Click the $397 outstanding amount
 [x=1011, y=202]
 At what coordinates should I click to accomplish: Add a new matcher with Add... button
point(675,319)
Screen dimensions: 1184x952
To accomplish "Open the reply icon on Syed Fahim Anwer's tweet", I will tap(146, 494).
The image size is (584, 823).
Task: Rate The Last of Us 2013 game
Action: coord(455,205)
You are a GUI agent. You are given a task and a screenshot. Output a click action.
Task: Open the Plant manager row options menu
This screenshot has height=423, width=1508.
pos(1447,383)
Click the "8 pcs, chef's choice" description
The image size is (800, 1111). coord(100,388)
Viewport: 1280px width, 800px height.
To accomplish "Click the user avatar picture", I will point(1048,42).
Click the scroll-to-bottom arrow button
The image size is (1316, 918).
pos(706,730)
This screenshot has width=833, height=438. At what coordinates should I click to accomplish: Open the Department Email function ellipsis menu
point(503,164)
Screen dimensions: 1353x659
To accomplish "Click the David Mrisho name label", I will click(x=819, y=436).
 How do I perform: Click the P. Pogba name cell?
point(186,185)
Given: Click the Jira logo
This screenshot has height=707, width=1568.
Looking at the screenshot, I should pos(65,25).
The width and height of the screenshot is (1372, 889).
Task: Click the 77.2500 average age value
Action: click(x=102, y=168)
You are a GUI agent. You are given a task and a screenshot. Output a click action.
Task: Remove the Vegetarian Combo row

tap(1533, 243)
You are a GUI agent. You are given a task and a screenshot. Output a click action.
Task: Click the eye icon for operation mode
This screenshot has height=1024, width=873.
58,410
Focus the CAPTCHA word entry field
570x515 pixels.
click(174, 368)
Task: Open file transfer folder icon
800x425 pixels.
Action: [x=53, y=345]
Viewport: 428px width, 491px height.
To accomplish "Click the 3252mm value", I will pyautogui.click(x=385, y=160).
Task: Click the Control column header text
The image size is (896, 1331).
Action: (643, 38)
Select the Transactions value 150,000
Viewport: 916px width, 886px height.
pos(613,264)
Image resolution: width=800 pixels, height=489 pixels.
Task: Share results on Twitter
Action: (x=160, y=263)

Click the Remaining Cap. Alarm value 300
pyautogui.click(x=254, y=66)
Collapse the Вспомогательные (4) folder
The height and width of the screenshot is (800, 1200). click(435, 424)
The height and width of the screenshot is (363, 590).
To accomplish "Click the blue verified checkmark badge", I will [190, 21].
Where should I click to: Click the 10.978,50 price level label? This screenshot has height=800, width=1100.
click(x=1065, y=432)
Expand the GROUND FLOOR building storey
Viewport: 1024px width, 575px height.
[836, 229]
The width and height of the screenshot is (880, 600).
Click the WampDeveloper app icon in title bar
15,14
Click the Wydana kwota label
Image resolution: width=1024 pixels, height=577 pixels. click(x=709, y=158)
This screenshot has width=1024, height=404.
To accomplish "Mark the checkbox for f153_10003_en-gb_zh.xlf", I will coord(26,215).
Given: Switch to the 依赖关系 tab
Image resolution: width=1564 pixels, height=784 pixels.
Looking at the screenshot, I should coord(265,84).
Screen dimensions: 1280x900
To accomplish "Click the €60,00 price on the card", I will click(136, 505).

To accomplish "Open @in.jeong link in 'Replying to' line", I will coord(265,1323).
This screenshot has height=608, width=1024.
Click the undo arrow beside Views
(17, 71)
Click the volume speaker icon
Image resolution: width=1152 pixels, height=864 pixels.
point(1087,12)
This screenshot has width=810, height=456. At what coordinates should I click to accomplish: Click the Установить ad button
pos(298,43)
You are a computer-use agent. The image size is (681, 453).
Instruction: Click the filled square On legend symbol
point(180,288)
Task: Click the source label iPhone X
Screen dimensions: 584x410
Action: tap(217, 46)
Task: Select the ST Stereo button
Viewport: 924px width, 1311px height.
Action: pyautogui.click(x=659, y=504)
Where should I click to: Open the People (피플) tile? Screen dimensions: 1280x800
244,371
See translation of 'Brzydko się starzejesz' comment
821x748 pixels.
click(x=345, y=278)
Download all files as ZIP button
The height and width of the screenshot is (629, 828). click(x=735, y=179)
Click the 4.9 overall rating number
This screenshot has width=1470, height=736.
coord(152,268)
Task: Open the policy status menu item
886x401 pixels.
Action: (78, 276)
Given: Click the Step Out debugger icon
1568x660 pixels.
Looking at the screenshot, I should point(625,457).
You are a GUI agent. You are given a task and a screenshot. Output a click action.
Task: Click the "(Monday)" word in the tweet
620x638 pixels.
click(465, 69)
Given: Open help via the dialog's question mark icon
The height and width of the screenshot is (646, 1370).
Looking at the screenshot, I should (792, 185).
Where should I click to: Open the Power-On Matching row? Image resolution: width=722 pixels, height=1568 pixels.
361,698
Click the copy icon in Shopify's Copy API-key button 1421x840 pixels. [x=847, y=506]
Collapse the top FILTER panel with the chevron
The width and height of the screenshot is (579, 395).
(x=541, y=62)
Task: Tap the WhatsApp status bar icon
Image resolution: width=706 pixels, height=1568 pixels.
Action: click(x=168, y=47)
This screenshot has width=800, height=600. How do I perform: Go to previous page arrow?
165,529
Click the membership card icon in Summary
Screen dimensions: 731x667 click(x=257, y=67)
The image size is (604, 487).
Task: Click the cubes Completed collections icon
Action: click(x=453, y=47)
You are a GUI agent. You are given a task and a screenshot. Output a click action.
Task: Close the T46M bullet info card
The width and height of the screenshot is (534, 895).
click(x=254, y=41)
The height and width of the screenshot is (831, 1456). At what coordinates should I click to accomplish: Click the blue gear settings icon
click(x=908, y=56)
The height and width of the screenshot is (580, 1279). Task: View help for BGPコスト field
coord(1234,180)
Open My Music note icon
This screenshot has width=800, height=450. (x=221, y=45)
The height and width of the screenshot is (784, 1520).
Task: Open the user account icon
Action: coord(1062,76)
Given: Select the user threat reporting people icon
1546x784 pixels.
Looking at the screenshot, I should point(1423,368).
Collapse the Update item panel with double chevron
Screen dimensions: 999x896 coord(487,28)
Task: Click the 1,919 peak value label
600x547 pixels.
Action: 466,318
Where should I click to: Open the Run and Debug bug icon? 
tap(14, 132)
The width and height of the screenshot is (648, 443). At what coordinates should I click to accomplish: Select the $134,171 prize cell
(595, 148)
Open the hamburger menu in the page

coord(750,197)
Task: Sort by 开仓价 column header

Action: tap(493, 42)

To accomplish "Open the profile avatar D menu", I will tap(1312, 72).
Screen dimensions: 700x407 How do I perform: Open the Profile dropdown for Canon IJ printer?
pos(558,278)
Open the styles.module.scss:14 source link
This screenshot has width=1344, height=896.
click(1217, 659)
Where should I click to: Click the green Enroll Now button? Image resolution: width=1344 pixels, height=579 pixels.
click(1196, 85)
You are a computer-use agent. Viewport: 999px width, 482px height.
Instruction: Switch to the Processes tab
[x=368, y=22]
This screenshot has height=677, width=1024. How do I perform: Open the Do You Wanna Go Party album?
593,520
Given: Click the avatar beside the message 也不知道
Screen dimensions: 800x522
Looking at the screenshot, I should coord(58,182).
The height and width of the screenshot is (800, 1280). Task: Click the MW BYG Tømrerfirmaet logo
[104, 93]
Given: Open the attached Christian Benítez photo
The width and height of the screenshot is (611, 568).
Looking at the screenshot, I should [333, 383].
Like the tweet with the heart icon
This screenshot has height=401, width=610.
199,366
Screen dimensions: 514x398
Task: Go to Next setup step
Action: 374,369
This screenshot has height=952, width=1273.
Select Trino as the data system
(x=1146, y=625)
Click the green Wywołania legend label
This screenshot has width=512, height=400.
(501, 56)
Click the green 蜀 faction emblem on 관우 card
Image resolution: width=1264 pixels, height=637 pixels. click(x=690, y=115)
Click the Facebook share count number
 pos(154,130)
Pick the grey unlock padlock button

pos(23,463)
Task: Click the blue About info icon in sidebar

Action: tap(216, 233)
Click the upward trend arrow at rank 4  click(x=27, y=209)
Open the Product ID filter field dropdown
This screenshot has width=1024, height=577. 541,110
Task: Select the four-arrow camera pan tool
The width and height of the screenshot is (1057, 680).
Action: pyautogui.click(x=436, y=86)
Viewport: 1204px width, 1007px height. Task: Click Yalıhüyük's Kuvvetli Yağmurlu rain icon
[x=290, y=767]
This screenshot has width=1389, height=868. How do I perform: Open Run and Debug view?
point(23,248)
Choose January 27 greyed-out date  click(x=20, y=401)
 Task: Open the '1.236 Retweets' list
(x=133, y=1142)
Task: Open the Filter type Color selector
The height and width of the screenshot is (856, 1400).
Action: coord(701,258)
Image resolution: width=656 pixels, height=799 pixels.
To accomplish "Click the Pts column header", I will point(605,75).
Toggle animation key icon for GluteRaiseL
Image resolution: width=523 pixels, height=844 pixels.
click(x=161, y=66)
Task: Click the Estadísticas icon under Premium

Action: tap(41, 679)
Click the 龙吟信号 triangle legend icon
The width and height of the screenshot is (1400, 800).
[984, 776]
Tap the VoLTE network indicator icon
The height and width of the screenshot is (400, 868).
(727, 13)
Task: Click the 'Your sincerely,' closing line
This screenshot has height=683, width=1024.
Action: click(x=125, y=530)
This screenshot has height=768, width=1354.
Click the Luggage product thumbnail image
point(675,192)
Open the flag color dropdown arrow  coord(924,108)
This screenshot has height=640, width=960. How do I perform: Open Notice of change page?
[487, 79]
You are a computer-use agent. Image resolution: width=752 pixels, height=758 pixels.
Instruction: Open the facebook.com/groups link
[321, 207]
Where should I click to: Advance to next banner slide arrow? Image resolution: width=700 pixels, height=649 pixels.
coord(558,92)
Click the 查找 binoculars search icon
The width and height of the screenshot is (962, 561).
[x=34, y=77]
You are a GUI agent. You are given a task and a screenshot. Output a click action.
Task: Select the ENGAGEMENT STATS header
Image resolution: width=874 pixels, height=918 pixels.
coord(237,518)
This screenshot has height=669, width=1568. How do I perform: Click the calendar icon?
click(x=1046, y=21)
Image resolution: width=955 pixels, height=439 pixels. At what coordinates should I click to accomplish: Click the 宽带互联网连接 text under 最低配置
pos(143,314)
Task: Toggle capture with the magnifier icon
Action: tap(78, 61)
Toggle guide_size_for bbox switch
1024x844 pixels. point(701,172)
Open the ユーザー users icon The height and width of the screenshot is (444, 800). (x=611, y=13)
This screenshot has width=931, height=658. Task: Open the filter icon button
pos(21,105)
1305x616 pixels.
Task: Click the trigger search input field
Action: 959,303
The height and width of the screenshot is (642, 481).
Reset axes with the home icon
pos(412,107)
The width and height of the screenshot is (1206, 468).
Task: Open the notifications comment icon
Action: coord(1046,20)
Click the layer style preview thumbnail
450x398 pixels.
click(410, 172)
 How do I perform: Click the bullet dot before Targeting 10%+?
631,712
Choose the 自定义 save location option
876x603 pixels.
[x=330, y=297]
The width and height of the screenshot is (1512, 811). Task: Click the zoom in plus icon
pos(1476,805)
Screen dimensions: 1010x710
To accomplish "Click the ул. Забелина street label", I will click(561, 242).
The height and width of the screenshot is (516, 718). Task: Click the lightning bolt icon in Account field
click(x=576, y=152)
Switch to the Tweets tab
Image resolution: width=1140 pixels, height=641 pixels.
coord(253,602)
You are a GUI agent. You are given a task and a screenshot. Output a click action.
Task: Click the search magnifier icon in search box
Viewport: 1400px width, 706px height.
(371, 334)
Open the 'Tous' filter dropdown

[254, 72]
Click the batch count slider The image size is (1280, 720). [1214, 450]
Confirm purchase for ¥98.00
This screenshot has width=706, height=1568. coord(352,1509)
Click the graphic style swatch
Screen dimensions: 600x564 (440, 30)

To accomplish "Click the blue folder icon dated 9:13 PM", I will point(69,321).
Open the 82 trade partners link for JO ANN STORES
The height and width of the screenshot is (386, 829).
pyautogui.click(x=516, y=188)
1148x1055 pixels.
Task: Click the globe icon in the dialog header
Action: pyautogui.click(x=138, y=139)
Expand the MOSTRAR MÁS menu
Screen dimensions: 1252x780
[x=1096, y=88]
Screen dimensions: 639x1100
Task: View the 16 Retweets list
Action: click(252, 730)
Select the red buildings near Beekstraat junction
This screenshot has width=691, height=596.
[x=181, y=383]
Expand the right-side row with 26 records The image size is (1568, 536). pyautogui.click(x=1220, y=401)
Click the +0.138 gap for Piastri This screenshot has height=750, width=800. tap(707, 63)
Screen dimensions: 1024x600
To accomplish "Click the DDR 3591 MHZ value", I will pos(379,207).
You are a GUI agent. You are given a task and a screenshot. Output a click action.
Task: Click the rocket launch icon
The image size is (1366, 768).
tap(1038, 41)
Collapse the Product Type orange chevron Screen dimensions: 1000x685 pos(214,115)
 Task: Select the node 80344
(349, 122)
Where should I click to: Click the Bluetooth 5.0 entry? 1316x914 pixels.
::::
WHAT THIS TASK INVOLVES
Each line from the top of the material above through the line containing "Screen dimensions: 1184x952" must be output exactly, and no other line.

EXERCISE OUTPUT
Click the $397 outstanding amount
 [x=1011, y=202]
 At what coordinates should I click to accomplish: Add a new matcher with Add... button
point(675,319)
Screen dimensions: 1184x952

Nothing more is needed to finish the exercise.